** begin **
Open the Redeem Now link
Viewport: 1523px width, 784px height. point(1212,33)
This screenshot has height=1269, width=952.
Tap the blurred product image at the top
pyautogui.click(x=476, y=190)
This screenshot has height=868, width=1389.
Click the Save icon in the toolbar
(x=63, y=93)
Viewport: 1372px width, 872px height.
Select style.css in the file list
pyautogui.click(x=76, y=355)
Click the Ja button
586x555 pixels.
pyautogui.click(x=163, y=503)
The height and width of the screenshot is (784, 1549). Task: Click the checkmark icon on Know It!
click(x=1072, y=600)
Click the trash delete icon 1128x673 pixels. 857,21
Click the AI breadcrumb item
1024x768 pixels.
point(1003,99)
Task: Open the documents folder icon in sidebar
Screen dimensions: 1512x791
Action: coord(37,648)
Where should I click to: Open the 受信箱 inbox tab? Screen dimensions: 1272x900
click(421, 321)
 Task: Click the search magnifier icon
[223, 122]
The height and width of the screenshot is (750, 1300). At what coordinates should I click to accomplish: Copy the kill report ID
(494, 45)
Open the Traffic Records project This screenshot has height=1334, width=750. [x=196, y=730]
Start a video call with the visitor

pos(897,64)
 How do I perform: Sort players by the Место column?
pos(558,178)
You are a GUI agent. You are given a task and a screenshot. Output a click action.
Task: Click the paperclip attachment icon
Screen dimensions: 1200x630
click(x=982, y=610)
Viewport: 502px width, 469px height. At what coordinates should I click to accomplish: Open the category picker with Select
** end **
TASK GOAL — Pull out each line in the rows above that contains the string "width".

PROBLEM SOLUTION —
Viewport: 1523px width, 784px height. point(1212,33)
This screenshot has height=1269, width=952.
This screenshot has height=868, width=1389.
Viewport: 1372px width, 872px height.
The height and width of the screenshot is (784, 1549). Task: Click the checkmark icon on Know It!
The height and width of the screenshot is (750, 1300). At what coordinates should I click to accomplish: Copy the kill report ID
Open the Traffic Records project This screenshot has height=1334, width=750. [x=196, y=730]
Viewport: 502px width, 469px height. At what coordinates should I click to accomplish: Open the category picker with Select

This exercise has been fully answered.